Monday, January 2, 2017

Session 937


Dreams, Evolution, Fulfillment: Session 937




The same curious mixture of nonpredictable and predictable activity operates in genetic patterning also, in which the genetic systems are largely set up to achieve the retention of specific characteristics, and yet can also demonstrate behavior that seems to be genetically unfaithful, distorted, or to introduce alterations that might appear to be travesties upon genetic integrity.



Those odd genetic happenings, however, as I have tried to explain, often provide a resiliency and a widening of probabilities that are most necessary for overall genetic balance.  Dream actions can indeed – and often do – affect genetic alterations, acting as triggers for altered cellular action.  There is a give-and-take between the seemingly separate mental and physical aspects of your lives at every level of experience, and at every level within nature’s seeming boundaries.



There are decisions in which each individual plays a part that are made in fields of activity that you usually do not even realize exist.



The people of a nation can at any given moment decide to activate or experience a particular event almost entirely in the physical realm, or to separate its elements in such a way that half of it is experienced physically and the other half in dream reality.  Transformations of energy occurs of course constantly, so that, say, a probable physical storm can instead appear as an economic one.



It can appear as an emotional storm on the part of large numbers of people.  It can instead appear as a series, say, of frightening dreams.  At each point of its existence such an event can weave in and out of such manifestations, largely dissipating itself.  An adverse physical situation, such as an illness, may turn into “a frightening dream”, yet in all such cases the necessary standards of self-integrity are maintained.



The same alterations apply of course for fortunate events, which may be experienced through full physical expression, or through a series of manifestations that might also involve social or economic happenings, or the occurrence of splendid weather conditions – the insertion of excellent almost perfect summerlike days, or whatever.  The predictable and nonpredictable serve, then, to form the boundaries of physical experience.



The more open you are to such ideas the greater the flow of your experience can be.



As Ruburt himself often mentioned in his own book, The God of Jane, you should never accept as fact a theory that contradicts your own experience.  Man’s experience includes, for example, all kinds of behavior for which science has no answers.  That is well and good.  Science cannot be blamed for saying that its methods are not conducive to the study of this or that area of experience – but science should at least be rapped on the knuckles smartly if it automatically rejects such behavior as valid, legitimate or real, or when it attempts to place such events outside of the realm of actuality.  Science can justly be reprimanded when it tries to pretend that man’s experience is limited to those events that science can explain.
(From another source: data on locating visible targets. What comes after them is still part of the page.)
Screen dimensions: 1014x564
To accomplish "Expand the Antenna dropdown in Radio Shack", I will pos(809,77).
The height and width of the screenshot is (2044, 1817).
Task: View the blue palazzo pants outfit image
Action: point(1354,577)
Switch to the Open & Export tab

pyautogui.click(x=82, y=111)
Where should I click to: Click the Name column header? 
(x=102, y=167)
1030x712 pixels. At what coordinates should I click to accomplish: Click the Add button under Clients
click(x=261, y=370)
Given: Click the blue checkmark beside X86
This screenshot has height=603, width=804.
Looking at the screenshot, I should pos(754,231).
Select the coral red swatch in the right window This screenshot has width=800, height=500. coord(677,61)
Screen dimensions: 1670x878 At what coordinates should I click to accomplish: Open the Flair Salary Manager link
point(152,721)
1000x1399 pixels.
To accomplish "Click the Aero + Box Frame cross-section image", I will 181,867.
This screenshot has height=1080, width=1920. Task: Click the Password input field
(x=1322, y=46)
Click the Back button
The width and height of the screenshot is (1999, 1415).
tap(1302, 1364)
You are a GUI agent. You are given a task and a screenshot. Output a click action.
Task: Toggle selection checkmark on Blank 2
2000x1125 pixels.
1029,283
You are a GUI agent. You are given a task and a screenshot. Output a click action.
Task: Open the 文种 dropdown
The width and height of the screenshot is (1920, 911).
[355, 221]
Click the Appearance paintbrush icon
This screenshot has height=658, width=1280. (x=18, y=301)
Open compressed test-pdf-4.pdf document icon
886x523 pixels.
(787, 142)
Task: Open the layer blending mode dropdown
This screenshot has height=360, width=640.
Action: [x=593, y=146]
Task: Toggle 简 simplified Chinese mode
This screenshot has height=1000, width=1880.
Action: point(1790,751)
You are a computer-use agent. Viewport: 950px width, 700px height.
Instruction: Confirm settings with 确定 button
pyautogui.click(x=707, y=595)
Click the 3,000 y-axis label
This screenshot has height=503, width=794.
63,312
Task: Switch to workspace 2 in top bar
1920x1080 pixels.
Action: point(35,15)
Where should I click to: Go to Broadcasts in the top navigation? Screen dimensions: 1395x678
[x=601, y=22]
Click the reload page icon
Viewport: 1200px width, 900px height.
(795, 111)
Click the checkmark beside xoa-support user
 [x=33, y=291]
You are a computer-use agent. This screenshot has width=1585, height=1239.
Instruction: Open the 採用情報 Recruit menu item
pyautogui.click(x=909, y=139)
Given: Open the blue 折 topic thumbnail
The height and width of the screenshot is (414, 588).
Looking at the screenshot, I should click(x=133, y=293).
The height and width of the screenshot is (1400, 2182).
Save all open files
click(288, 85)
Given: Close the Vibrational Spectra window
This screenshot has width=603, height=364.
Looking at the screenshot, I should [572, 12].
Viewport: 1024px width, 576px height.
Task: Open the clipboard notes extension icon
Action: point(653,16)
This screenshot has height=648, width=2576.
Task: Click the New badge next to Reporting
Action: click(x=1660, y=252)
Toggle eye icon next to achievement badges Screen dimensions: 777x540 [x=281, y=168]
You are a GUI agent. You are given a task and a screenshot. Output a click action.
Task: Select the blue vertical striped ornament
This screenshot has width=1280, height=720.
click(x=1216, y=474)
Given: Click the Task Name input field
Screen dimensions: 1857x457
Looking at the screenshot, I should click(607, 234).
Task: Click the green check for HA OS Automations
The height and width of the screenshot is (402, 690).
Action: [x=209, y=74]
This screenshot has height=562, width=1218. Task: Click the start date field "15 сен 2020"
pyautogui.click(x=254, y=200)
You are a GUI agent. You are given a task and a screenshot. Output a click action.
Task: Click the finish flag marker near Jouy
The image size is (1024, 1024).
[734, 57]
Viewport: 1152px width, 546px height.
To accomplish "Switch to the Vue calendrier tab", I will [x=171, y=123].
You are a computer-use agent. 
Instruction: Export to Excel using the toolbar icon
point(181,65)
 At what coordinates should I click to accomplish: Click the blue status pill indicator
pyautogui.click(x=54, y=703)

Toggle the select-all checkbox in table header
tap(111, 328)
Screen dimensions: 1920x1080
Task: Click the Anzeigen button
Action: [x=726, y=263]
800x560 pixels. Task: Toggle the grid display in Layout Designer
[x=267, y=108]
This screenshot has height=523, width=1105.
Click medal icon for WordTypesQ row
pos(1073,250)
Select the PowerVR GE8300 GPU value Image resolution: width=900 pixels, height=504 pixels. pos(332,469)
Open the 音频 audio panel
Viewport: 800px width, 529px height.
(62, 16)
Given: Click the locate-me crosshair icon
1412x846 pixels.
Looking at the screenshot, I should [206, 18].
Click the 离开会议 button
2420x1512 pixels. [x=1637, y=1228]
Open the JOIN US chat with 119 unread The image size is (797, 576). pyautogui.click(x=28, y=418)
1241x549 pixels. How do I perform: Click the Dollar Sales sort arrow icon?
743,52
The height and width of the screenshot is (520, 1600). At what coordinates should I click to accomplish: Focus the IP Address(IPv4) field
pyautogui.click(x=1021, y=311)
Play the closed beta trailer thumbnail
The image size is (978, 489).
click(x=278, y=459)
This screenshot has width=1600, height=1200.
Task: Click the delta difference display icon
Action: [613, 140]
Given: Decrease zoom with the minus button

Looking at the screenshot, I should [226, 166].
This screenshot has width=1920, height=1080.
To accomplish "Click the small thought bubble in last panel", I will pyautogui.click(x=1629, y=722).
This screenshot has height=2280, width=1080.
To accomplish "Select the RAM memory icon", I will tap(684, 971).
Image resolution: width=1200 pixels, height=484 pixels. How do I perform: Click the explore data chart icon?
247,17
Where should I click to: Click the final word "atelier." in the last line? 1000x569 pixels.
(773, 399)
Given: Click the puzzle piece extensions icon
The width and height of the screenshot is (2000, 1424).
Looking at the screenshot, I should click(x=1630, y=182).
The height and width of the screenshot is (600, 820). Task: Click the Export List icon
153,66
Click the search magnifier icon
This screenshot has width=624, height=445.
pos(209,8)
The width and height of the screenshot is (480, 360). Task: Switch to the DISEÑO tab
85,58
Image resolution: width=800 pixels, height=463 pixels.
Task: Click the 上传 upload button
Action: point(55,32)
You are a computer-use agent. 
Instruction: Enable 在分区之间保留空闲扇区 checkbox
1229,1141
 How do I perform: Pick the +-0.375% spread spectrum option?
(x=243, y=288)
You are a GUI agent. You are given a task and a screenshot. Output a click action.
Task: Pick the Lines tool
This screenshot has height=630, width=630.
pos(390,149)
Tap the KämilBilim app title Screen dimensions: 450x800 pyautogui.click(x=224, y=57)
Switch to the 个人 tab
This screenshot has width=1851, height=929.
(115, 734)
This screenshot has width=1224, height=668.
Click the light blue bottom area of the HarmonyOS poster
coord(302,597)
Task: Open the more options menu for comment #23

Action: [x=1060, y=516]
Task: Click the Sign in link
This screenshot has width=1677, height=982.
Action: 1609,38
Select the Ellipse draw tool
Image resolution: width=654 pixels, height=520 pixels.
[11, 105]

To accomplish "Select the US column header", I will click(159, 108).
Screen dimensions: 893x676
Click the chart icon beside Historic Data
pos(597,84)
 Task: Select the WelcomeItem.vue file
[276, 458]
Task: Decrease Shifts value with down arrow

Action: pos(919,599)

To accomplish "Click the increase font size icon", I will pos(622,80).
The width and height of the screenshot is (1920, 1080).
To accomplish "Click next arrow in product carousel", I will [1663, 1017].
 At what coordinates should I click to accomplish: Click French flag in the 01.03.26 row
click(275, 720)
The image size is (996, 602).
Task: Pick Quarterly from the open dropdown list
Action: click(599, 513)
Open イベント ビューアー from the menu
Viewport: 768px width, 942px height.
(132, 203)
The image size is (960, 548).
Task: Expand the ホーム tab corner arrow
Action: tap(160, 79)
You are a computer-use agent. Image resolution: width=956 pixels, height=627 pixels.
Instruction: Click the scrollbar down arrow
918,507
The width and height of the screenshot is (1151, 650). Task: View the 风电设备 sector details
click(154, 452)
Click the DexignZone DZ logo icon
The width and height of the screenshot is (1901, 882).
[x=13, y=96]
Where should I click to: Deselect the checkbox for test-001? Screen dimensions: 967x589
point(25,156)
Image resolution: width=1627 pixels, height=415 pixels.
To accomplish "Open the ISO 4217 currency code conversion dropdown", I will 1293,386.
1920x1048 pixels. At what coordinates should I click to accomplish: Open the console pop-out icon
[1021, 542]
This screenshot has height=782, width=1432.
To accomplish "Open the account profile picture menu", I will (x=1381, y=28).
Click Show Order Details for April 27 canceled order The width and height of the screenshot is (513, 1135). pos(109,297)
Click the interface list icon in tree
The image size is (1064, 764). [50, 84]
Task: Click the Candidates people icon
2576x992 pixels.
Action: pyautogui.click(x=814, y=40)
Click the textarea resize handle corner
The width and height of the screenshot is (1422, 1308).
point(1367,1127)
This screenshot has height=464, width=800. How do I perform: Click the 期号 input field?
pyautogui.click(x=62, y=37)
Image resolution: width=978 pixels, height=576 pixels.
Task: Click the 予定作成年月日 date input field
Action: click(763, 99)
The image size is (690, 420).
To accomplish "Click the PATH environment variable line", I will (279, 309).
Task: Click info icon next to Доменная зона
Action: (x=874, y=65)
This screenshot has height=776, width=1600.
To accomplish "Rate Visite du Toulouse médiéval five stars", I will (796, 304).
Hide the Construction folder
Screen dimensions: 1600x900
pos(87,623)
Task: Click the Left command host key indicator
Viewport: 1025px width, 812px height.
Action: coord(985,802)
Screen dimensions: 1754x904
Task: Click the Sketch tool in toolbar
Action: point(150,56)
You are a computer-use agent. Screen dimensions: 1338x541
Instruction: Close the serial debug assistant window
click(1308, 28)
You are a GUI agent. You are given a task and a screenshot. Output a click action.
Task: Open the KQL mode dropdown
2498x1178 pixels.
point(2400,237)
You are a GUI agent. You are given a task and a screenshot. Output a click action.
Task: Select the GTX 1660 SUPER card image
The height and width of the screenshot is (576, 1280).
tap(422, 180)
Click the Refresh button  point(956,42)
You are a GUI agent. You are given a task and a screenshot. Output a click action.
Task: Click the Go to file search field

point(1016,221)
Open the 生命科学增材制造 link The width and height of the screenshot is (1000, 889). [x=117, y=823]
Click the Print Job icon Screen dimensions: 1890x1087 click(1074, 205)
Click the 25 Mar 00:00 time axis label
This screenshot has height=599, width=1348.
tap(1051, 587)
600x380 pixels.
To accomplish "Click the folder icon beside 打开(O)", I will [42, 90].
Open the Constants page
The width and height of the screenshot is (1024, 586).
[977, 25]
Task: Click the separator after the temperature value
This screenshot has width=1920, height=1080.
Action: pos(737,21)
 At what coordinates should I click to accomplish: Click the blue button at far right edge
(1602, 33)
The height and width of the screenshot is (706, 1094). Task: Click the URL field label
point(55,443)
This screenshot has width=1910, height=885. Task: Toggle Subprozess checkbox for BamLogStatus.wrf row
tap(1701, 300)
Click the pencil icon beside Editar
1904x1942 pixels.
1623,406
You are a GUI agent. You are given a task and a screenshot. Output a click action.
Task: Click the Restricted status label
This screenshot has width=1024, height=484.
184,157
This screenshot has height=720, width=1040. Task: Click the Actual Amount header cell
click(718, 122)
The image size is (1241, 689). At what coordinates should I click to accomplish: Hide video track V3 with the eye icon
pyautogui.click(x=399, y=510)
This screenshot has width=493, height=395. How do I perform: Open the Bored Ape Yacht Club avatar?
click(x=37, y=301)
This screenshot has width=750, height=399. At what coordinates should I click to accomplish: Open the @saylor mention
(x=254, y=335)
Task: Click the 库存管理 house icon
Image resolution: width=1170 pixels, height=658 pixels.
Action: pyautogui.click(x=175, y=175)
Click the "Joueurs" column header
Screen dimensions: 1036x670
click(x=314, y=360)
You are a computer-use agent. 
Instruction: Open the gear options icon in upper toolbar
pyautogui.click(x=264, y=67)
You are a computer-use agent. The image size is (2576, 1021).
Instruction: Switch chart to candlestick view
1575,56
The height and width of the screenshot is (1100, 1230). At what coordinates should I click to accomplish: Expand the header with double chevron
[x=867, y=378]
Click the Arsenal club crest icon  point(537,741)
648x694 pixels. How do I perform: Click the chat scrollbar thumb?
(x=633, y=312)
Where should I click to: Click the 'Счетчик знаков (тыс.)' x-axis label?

It is instead, of course, quite possible that your predictable world exists not in spite of but because of those surprising, unpredictable, unofficial occurrences.  There is a kind of larger spontaneous order of which the seemingly unpredictable elements of your world provide their own clues.



By taking notice of seemingly unpredictable events, by changing your focus, you can indeed begin to sense the larger patterns of such a reality.  And that reality leaves many traces in your own experience.  It everywhere provides hints and clues as to its own actuality and your own participation in varying fields of expression that have not been given any official recognition.



Within the patterns of human experience, then, lies evidence of man’s greater ability: He rubs shoulders with his own deeper understanding whenever he remembers, say, a precognitive dream, an out-of-body – whenever he feels the intrusion or infusion of knowledge into his mind from other than physical sources.  Such a creature could not be the puppet of a genetic engineering accidentally manufactured in a universe that was itself meaningless.



If man paid more attention to his own subjective behavior, to those feelings of identification with nature that persistently arise, then half of the dictates of both evolutionists and the creationists would automatically fall away, for they would appear nonsensical.  It is not a matter of outlining a whole new series of methods that will allow you to increase your psychic abilities, or to remember your dreams, or to perform out-of-body gymnastics.  It is rather a question or a matter of completely altering your approach to life, so that you no longer block out such natural spontaneous activity.